The Yale graduate said he believes the FBI and or the other government agencies were watching his movements and that they may have put the touch on Twitter.
“They did not like that,” he said.
“I gave the Eric Metaxas interview,” he said. “They did not like that–Eric even got threatened with banishment from YouTube over it.”
Maxey said he did not remember the exact day of the Metaxas interview posted, but he thinks it was March 3 or March 4, or March 5.
“It’s amazing ’cause they took it all away,” he said.
“Metaxas has been doing this for 10, 15 years; that interview got like a quarter million views from 24 hours-and I’m gone,” he said.
Going back another month from the ban, and shortly after President Joe Biden had taken the reins of the federal government, Maxey said he had begun pushing contents from the laptop onto the internet.
“Since about Feb. 8, for three weeks, I had been dumping, making available all of the visible emails on the laptop, the 8,000 that you wouldn’t need a search term to go look for,” he said.
“I dumped them all unredacted on the, uh, a company called Swiss Transfer,” he said.
“There had to have been at least 2,500 downloads around Planet Earth-unless NSA and FBI grabbed them all, but I don’t think they could have,” he said.
“That’s when I got canceled,” he said.
“They were doing that to everybody.
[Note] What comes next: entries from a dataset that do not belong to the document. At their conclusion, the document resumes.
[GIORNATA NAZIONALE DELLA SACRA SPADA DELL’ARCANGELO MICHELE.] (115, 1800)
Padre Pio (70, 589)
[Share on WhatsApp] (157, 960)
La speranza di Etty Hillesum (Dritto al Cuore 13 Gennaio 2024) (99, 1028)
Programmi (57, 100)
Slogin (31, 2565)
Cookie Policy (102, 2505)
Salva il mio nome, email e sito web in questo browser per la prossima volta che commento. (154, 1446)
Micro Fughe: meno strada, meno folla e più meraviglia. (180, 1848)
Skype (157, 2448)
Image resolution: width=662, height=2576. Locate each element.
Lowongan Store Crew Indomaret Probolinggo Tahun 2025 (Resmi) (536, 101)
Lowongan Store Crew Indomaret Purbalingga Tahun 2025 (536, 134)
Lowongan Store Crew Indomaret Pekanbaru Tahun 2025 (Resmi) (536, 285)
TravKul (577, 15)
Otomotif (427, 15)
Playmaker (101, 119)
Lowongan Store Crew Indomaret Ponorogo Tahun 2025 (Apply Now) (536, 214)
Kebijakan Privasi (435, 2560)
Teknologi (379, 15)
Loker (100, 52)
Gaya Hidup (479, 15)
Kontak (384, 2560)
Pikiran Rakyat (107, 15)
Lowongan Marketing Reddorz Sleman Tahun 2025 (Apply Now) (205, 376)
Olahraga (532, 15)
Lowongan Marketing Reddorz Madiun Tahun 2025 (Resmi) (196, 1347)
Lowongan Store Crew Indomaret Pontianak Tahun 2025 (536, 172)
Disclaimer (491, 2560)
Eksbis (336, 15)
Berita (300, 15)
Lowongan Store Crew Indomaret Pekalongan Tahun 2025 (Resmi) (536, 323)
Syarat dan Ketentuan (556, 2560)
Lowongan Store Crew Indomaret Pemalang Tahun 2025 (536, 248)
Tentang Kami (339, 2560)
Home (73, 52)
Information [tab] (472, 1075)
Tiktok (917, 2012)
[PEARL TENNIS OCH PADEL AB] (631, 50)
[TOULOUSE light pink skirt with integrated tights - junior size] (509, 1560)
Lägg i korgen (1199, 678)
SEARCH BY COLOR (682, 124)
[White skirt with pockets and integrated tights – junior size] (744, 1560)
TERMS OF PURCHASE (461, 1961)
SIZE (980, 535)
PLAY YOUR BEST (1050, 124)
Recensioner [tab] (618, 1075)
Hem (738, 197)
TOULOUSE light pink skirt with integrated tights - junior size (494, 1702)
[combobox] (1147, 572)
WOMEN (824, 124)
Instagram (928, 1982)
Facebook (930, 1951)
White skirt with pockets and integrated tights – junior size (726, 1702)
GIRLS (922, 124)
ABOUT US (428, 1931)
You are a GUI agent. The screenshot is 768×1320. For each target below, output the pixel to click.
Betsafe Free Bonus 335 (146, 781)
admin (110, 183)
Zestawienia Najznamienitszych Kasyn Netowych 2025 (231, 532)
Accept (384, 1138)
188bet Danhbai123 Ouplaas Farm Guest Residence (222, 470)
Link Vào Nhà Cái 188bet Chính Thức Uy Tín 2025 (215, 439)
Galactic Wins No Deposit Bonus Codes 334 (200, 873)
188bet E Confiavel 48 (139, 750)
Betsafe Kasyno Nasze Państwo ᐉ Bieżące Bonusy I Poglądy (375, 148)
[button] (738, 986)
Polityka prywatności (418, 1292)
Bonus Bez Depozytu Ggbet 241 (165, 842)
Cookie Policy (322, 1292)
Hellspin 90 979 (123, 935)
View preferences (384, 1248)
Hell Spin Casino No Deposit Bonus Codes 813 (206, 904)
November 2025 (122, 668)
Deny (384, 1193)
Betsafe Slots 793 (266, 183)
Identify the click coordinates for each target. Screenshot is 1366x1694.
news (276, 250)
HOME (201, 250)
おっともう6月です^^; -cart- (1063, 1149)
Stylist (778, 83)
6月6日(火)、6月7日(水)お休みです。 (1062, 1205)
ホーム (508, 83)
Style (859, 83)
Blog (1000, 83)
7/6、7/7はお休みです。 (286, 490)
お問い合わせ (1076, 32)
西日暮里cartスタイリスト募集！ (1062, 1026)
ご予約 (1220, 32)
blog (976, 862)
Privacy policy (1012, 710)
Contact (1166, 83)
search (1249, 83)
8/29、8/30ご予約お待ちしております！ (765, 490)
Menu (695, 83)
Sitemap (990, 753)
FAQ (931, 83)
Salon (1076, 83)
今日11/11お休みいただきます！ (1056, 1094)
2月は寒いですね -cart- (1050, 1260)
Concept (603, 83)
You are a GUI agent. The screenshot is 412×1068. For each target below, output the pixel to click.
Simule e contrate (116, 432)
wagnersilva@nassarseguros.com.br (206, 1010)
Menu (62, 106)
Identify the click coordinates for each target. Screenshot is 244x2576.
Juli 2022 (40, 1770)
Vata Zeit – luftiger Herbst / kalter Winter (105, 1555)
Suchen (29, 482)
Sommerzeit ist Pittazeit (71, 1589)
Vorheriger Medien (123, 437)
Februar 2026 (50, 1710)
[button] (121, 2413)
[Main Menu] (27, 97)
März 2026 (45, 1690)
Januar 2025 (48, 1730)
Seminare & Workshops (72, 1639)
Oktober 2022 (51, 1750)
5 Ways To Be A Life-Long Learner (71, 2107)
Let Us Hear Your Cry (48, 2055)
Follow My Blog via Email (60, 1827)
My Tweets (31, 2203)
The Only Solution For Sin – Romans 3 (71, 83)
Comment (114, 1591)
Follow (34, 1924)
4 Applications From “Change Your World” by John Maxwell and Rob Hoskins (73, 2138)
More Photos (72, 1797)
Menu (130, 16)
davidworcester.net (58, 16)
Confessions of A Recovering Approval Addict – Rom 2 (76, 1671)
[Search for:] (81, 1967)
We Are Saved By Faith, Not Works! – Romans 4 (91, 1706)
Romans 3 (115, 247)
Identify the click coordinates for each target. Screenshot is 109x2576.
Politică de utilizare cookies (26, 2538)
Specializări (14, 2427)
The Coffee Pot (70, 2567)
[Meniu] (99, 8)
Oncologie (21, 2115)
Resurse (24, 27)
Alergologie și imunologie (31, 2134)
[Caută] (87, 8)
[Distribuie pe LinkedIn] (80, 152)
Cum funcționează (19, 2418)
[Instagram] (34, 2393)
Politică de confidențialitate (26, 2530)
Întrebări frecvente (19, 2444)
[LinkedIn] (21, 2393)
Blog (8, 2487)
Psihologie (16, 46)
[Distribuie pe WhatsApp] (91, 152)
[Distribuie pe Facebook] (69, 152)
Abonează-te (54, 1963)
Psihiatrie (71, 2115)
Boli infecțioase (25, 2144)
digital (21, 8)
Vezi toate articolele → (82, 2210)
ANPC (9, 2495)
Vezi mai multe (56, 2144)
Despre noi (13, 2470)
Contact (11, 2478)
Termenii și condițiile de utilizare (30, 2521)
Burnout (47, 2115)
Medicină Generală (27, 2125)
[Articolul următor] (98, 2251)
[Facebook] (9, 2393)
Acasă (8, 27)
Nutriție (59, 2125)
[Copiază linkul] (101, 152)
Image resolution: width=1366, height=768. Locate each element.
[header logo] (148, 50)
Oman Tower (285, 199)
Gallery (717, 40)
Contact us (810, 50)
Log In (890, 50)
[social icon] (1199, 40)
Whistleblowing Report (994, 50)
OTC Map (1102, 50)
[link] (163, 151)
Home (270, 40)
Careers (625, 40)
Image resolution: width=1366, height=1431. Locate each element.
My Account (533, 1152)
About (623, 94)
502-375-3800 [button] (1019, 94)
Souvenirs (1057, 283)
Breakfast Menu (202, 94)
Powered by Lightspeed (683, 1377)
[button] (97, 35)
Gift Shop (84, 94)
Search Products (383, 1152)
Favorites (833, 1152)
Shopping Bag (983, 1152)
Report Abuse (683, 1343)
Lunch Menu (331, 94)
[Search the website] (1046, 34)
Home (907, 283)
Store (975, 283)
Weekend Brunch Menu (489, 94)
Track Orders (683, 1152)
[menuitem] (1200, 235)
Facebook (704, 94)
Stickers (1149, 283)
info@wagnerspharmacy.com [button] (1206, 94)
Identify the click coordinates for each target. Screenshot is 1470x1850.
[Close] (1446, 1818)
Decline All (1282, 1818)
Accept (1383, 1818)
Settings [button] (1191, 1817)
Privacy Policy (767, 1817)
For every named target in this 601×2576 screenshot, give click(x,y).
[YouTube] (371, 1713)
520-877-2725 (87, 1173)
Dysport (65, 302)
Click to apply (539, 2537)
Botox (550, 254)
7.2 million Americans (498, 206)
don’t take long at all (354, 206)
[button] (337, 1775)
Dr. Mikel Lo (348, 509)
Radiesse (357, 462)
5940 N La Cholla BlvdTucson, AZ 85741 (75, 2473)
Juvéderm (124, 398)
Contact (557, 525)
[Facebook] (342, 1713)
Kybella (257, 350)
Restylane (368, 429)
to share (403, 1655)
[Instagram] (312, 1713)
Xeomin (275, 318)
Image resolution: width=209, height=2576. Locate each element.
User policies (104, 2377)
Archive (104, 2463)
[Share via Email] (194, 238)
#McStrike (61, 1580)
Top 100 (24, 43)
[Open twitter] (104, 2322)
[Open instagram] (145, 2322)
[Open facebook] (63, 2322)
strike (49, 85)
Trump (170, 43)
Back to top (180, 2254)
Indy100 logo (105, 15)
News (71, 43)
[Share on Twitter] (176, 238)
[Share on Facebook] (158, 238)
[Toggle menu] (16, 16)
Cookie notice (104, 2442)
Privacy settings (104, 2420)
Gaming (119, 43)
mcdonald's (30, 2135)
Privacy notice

I mean, if other people are threats-you don’t think that the guy who’s dumping from foreign soil-thousands of copies of Hunter’s emails is not a threat?”
What about Chris Heinz?
Maxey said the one person who has escaped scrutiny regarding the activities documented in Hunter Biden’s laptop is the stepson of Climate Tsar John F. Kerry, Christopher Heinz.
Heinz was the Yale roommate of Hunter’s business partner Devon Archer, and any business entities or partnerships with the nomenclature “Rosemont” are linked to the Heinz family’s investments. Rosemont Farm is the name of the 90-acre Heinz family estate in Fox Chapel, Pennsylvania, a suburb of Pittsburgh.
An example of this is the name of the venture, Rosemont Seneca. The Rosemont signified Heinz money was involved, and the “Seneca” was a similar device for Hunter, who is obsessed with the New York Finger Lakes. Owasco is another Finger Lake, and Hunter’s company with that name received $5 million from a Chinese businessman Ye Jianming.
Maxey said Heinz was knee-deep in Hunter’s deals.
“I watched the Tucker Carlson interview of Devin Archer; he never once mentions Chris Heinz, John Kerry’s mentioned in passing,” he said.
“Yet, the purpose of their hiring at Burisma was so Kerry could get them their visas,” Maxey said.
He said that the Burisma executives were put on a travel advisory by the U.S. government, so they could not fly into European Union or anywhere else where the U.S. government’s travel sanctuary held sway.
“Heinz’s stepfather was the secretary of state when they issued the visas for these guys, so right after Biden gets this prosecutor fired, they get their visas by the end of May,” he said.
“I don’t think Hunter and Devon actually got paid by Burisma; certainly Hunter didn’t until after they got the visa.”